SPRINGFIELD — Gov. Bruce Rauner held a Facebook Live session Wednesday with a nurse practitioner from Springfield’s Memorial Medical Center in honor of Breast Cancer Awareness Month.

While most of the prescreened questions focused on health-related topics, one ventured into political territory.

Rauner fielded a question about the impact the state’s budget impasse has had on breast cancer screening programs for uninsured women.

Illinois’ breast and cervical cancer screening program, which received no state funding last year, was given $5 million in a stopgap spending deal that the Republican governor and the Democratic-controlled General Assembly approved this summer. The program, which mainly provides free cancer screenings for uninsured women ages 35 to 64, received $13.8 million in state funding in fiscal year 2015, the last year in which Illinois had a complete budget.

The stopgap spending plan expires after Dec. 31, putting future funding for the screenings in question.

“It’s an important program, one that I very strongly support,” Rauner told his Facebook audience. “That has been impacted by the lack of a balanced budget.”

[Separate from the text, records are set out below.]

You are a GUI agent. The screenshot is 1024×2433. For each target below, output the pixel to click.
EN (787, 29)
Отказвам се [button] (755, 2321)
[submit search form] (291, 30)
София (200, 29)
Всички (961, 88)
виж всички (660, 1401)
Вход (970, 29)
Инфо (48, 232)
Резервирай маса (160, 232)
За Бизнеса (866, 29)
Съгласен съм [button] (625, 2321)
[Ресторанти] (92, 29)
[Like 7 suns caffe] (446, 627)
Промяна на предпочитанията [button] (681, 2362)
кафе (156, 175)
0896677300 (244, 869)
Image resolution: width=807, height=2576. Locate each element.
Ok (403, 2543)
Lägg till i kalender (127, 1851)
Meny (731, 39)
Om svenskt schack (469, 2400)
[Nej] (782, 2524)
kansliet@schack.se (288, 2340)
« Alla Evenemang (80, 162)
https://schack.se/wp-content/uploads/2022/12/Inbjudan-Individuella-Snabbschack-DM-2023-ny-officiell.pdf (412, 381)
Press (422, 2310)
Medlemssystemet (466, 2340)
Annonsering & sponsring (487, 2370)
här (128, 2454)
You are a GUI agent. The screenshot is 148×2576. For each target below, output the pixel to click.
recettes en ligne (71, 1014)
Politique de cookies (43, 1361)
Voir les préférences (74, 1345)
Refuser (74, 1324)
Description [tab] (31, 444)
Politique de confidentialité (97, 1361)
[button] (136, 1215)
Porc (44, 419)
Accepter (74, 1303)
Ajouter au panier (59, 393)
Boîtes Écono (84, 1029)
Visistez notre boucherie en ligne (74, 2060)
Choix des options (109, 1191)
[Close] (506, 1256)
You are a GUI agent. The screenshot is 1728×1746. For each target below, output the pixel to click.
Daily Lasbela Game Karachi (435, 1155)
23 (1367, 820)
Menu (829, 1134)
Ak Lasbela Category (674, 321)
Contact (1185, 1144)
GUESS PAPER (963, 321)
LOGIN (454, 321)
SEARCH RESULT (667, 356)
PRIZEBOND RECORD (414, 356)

The governor also noted that private insurance plans and Medicaid are required to cover breast cancer screenings at no charge under the federal Affordable Care Act, President Barack Obama’s signature health care law.

The expansion of Medicaid in Illinois made possible by the federal law has also helped significantly reduce the state’s uninsured population, but an estimated 8 percent of women ages 19 to 64 remained without coverage last year, according to the Kaiser Family Foundation.

Rauner said the impasse’s impact on breast cancer screenings is one symptom of the state’s overall budget woes.

“We have not been funding our health and human services properly in Illinois for many years,” he said.

The solution is a comprehensive, balanced state budget, Rauner said.

“To do that, we need reforms to grow our economy because we can’t have government spending … growing way faster than the pace of growth for our economy,” he said. “It’s unsustainable.”

But Democrats and other critics say the state’s inability to pass a full budget since Rauner took office is the result of his insistence on reforms such as term limits for elected officials and changes to workers’ compensation laws, which they contend are unrelated to the budget.

The Metropolitan Chicago Breast Cancer Task Force also took to Facebook on Wednesday with a video response to the governor’s event.

“While it’s important for us to … balance the budget, it’s important for us to do reform, all of these things, a balanced budget should not come at the cost of a woman’s life,” said Teena Francois-Blue, associate director of community initiatives and research for the task force.

However, the lack of state funding for breast and cervical cancer screenings hasn’t resulted in service reductions everywhere in the state.

Charli Kahler of the Champaign-Urbana Public Health District, which serves as the lead agency for the program in six central Illinois counties, including McLean, said there haven’t been any reductions in that area.

The agency relied on federal funding to continue operating the program at full strength during the impasse, Kahler said.

“We have plenty of spots for clients,” she said.